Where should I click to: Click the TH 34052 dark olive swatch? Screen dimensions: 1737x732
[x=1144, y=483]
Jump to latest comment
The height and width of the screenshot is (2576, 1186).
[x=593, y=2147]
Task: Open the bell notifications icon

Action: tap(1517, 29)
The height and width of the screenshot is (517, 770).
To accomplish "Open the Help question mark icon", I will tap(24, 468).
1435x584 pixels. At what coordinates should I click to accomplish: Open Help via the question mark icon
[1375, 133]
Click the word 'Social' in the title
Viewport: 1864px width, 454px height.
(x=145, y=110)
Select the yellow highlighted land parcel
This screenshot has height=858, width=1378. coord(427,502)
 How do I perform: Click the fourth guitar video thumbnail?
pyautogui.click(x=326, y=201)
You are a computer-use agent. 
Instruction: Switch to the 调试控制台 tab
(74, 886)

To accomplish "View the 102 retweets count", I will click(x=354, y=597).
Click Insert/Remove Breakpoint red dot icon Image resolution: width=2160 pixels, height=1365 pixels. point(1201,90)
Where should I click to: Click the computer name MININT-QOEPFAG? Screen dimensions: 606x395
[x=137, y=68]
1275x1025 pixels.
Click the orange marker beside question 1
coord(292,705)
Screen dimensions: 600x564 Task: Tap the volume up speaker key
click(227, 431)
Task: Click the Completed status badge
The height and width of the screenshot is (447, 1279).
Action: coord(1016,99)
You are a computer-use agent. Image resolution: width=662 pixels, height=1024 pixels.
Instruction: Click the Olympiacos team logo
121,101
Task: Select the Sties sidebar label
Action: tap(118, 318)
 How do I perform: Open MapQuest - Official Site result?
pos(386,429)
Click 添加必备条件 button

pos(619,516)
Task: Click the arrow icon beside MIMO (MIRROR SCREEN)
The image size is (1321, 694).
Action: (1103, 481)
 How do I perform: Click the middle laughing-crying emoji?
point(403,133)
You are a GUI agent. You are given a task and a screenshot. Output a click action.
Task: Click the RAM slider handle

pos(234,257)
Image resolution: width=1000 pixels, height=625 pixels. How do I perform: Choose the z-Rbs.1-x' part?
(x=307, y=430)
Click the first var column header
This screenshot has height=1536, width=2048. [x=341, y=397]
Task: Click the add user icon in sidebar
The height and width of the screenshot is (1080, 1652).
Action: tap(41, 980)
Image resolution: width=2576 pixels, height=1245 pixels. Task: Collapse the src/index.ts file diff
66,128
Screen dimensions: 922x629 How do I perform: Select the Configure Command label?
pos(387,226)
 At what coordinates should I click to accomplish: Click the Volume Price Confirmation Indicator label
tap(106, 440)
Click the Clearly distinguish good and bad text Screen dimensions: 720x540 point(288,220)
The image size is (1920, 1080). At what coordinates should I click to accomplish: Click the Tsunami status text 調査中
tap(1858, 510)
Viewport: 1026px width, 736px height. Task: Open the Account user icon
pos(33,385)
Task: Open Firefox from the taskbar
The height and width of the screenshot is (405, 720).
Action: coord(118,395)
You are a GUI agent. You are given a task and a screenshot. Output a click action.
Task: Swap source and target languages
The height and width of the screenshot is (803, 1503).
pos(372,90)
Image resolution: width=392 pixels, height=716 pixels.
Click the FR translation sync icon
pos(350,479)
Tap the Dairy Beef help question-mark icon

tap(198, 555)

========================================================================

# [求められること]
上のリスト全体を、1行を1つの文字列とするJSONのリストに書き換えよ。空行は含めない。

# [記述解答]
[
  "Where should I click to: Click the TH 34052 dark olive swatch? Screen dimensions: 1737x732",
  "[x=1144, y=483]",
  "Jump to latest comment",
  "The height and width of the screenshot is (2576, 1186).",
  "[x=593, y=2147]",
  "Task: Open the bell notifications icon",
  "Action: tap(1517, 29)",
  "The height and width of the screenshot is (517, 770).",
  "To accomplish \"Open the Help question mark icon\", I will tap(24, 468).",
  "1435x584 pixels. At what coordinates should I click to accomplish: Open Help via the question mark icon",
  "[1375, 133]",
  "Click the word 'Social' in the title",
  "Viewport: 1864px width, 454px height.",
  "(x=145, y=110)",
  "Select the yellow highlighted land parcel",
  "This screenshot has height=858, width=1378. coord(427,502)",
  " How do I perform: Click the fourth guitar video thumbnail?",
  "pyautogui.click(x=326, y=201)",
  "You are a computer-use agent. ",
  "Instruction: Switch to the 调试控制台 tab",
  "(74, 886)",
  "To accomplish \"View the 102 retweets count\", I will click(x=354, y=597).",
  "Click Insert/Remove Breakpoint red dot icon Image resolution: width=2160 pixels, height=1365 pixels. point(1201,90)",
  "Where should I click to: Click the computer name MININT-QOEPFAG? Screen dimensions: 606x395",
  "[x=137, y=68]",
  "1275x1025 pixels.",
  "Click the orange marker beside question 1",
  "coord(292,705)",
  "Screen dimensions: 600x564 Task: Tap the volume up speaker key",
  "click(227, 431)",
  "Task: Click the Completed status badge",
  "The height and width of the screenshot is (447, 1279).",
  "Action: coord(1016,99)",
  "You are a computer-use agent. Image resolution: width=662 pixels, height=1024 pixels.",
  "Instruction: Click the Olympiacos team logo",
  "121,101",
  "Task: Select the Sties sidebar label",
  "Action: tap(118, 318)",
  " How do I perform: Open MapQuest - Official Site result?",
  "pos(386,429)",
  "Click 添加必备条件 button",
  "pos(619,516)",
  "Task: Click the arrow icon beside MIMO (MIRROR SCREEN)",
  "The image size is (1321, 694).",
  "Action: (1103, 481)",
  " How do I perform: Click the middle laughing-crying emoji?",
  "point(403,133)",
  "You are a GUI agent. You are given a task and a screenshot. Output a click action.",
  "Task: Click the RAM slider handle",
  "pos(234,257)",
  "Image resolution: width=1000 pixels, height=625 pixels. How do I perform: Choose the z-Rbs.1-x' part?",
  "(x=307, y=430)",
  "Click the first var column header",
  "This screenshot has height=1536, width=2048. [x=341, y=397]",
  "Task: Click the add user icon in sidebar",
  "The height and width of the screenshot is (1080, 1652).",
  "Action: tap(41, 980)",
  "Image resolution: width=2576 pixels, height=1245 pixels. Task: Collapse the src/index.ts file diff",
  "66,128",
  "Screen dimensions: 922x629 How do I perform: Select the Configure Command label?",
  "pos(387,226)",
  " At what coordinates should I click to accomplish: Click the Volume Price Confirmation Indicator label",
  "tap(106, 440)",
  "Click the Clearly distinguish good and bad text Screen dimensions: 720x540 point(288,220)",
  "The image size is (1920, 1080). At what coordinates should I click to accomplish: Click the Tsunami status text 調査中",
  "tap(1858, 510)",
  "Viewport: 1026px width, 736px height. Task: Open the Account user icon",
  "pos(33,385)",
  "Task: Open Firefox from the taskbar",
  "The height and width of the screenshot is (405, 720).",
  "Action: coord(118,395)",
  "You are a GUI agent. You are given a task and a screenshot. Output a click action.",
  "Task: Swap source and target languages",
  "The height and width of the screenshot is (803, 1503).",
  "pos(372,90)",
  "Image resolution: width=392 pixels, height=716 pixels.",
  "Click the FR translation sync icon",
  "pos(350,479)",
  "Tap the Dairy Beef help question-mark icon",
  "tap(198, 555)"
]